Canada's prime minister is betting a trade deal with Beijing is worth a fight with Washington. Mark Carney, on a visit to Beijing, announced a "preliminary but landmark" deal that will reopen Canada's market to Chinese-made EVs, reversing tariffs that effectively shut them out in 2025. Ottawa will now allow up to 49,000 Chinese EVs a year at a 6.1% tariff—rising to 70,000 by year five—levels Carney said would restore imports to roughly where they were before Canada joined a US-led 100% tariff, Politico reports. In return, China will sharply scale back its own punitive duties on Canadian canola, cutting a combined rate of about 85% down to roughly 15% by March 1.
The deal will also remove Chinese tariffs on Canadian products including lobster, crab, and peas, the CBC reports. The move comes as Carney and Chinese President Xi Jinping try to reset a strained relationship and as Ottawa looks to reduce its reliance on an increasingly volatile United States under President Trump. Carney told reporters the relationship with China has become "more predictable," even as he stressed that ties with the US remain "more multifaceted, much deeper, much broader." His government has set a target of doubling Canada's trade with non-US partners within a decade, pushing harder into China and the Middle East for both exports and investment.

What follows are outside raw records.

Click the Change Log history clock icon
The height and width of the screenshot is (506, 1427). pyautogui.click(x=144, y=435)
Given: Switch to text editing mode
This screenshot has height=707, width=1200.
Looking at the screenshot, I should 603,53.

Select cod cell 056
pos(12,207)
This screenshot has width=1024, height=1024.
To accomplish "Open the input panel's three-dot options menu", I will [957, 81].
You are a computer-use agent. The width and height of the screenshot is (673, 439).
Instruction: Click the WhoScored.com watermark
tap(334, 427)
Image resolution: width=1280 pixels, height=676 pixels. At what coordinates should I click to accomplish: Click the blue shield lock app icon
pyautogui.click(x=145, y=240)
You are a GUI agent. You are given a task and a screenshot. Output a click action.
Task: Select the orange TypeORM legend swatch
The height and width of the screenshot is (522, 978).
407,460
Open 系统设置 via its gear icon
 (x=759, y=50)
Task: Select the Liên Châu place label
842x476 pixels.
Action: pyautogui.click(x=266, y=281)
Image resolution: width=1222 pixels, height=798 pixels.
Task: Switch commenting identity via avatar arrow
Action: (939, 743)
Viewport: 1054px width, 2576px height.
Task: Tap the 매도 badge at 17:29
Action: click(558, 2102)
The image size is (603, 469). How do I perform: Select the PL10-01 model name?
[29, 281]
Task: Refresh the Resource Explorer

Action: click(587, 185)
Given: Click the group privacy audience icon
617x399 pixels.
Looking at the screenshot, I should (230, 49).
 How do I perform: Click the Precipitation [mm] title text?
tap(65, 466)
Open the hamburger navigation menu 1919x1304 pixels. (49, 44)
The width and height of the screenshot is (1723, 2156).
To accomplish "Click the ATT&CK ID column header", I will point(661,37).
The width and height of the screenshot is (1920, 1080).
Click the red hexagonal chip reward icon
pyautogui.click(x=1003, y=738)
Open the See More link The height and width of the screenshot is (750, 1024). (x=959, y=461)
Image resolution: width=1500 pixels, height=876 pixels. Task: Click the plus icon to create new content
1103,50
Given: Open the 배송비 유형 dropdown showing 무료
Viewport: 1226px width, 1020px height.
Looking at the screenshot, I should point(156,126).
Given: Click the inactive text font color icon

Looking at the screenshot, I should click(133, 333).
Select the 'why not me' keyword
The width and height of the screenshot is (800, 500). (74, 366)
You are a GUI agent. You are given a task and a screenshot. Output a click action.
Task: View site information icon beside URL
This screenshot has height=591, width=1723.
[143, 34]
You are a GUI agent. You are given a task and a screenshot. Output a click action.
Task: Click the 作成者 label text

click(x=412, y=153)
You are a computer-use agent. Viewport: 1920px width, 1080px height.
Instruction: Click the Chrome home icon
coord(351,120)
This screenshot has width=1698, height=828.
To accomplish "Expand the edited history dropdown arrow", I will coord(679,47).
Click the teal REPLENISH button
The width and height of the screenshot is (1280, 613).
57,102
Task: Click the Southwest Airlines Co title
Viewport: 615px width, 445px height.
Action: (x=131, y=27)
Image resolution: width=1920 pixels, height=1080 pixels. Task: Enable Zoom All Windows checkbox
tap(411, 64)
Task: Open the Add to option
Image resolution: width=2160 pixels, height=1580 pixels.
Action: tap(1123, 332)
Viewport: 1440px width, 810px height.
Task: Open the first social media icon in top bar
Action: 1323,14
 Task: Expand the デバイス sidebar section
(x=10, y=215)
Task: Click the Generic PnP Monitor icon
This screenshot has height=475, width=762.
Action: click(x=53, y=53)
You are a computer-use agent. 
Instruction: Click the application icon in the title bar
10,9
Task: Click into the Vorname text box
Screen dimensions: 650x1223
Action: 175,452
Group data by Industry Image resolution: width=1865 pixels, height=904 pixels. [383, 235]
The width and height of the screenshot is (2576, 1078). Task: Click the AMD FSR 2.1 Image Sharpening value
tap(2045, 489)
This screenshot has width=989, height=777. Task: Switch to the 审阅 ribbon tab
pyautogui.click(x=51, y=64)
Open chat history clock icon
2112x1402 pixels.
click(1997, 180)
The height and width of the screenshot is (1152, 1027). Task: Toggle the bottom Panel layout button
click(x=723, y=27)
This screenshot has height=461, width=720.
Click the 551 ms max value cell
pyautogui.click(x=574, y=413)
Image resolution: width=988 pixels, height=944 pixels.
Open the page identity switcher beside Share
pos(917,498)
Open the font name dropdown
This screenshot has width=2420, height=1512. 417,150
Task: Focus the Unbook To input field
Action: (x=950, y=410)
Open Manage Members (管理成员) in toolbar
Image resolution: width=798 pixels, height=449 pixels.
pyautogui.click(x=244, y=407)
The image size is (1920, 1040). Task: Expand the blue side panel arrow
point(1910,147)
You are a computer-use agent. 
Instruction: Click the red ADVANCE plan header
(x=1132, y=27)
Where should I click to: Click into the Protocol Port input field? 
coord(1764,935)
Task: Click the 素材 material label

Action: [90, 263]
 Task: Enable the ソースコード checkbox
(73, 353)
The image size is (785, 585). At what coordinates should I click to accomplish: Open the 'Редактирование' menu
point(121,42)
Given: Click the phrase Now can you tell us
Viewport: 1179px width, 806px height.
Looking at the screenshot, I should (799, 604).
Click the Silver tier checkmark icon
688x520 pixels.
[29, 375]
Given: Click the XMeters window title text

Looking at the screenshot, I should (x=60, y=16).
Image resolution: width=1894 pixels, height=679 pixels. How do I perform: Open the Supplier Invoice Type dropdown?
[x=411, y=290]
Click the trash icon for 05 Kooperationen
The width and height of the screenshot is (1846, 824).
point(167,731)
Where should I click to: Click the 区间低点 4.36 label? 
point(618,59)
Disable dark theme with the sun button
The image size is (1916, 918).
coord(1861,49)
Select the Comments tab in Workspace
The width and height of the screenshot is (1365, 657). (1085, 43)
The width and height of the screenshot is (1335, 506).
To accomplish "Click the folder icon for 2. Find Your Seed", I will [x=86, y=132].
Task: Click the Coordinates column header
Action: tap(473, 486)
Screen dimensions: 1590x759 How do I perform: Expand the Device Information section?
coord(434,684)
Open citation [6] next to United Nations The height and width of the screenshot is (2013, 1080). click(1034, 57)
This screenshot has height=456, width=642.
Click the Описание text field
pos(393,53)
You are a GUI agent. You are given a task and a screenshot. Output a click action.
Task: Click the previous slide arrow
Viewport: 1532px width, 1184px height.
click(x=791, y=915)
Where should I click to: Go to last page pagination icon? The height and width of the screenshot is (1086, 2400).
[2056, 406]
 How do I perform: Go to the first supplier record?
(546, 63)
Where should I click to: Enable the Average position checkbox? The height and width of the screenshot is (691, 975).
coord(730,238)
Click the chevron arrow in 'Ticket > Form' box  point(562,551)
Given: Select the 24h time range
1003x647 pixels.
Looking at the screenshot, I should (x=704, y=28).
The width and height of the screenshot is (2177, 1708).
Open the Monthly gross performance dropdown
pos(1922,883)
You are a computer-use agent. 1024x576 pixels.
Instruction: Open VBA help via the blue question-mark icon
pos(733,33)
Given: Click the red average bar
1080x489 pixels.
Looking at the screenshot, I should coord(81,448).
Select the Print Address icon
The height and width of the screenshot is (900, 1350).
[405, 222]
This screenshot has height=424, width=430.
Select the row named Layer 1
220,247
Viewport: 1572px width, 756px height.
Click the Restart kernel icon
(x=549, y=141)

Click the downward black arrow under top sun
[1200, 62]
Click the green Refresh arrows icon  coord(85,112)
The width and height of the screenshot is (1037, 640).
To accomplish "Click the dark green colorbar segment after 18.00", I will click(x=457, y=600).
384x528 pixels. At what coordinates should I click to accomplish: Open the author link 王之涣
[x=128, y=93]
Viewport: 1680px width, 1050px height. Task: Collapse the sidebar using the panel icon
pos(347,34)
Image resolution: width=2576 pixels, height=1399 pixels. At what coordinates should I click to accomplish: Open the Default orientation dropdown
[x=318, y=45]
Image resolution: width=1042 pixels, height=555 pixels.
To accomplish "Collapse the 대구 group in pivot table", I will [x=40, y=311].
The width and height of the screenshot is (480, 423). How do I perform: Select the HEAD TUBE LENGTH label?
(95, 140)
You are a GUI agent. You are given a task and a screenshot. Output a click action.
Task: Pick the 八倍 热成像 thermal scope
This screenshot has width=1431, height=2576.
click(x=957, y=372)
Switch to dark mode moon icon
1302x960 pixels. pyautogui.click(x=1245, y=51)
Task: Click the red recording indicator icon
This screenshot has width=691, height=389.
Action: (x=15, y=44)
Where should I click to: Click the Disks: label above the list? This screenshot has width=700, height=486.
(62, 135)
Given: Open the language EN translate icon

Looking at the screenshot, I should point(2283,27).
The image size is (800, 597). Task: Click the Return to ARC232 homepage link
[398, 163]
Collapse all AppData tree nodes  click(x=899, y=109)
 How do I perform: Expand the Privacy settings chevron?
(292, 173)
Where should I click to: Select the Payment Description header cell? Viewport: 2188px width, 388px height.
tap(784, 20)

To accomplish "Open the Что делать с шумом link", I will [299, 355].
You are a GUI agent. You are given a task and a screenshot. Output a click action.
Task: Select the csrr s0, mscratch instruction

The EV shift puts Canada at odds with both Washington and Mexico, which recently hiked its own tariff on Chinese electric cars to 50%. US and Canadian lawmakers and unions have long warned that low-cost Chinese vehicles threaten North America's auto industry, a concern echoed by Ontario Premier Doug Ford, who urged Carney to keep tariffs unless China builds cars in Canada and hires local workers. Carney noted that even with the new quotas, Chinese EVs would represent only a small fraction of Canada's 1.8 million annual auto sales. He said China is expected to start investing in the Canadian auto industry within three years, the AP reports.
Flavio Volpe, president of the Automotive Parts Manufacturers' Association, tells the CBC that he likes some of the "guardrails" in the EV agreement, including a requirement to meet Canadian safety standards. The deal, however, is at odds with Carney's push to "buy Canadian," says Volpe, a member of Carney's council on US-Canada relations. "The concern is we're mostly export-oriented, and we're trying to return to build Canada for Canada because, of course, we've got our friction, let's call it, with the Americans," he says. "So every single sale counts. It's much better to get that sale from a company that's manufacturing here, that's buying supplies here and employing Canadians here."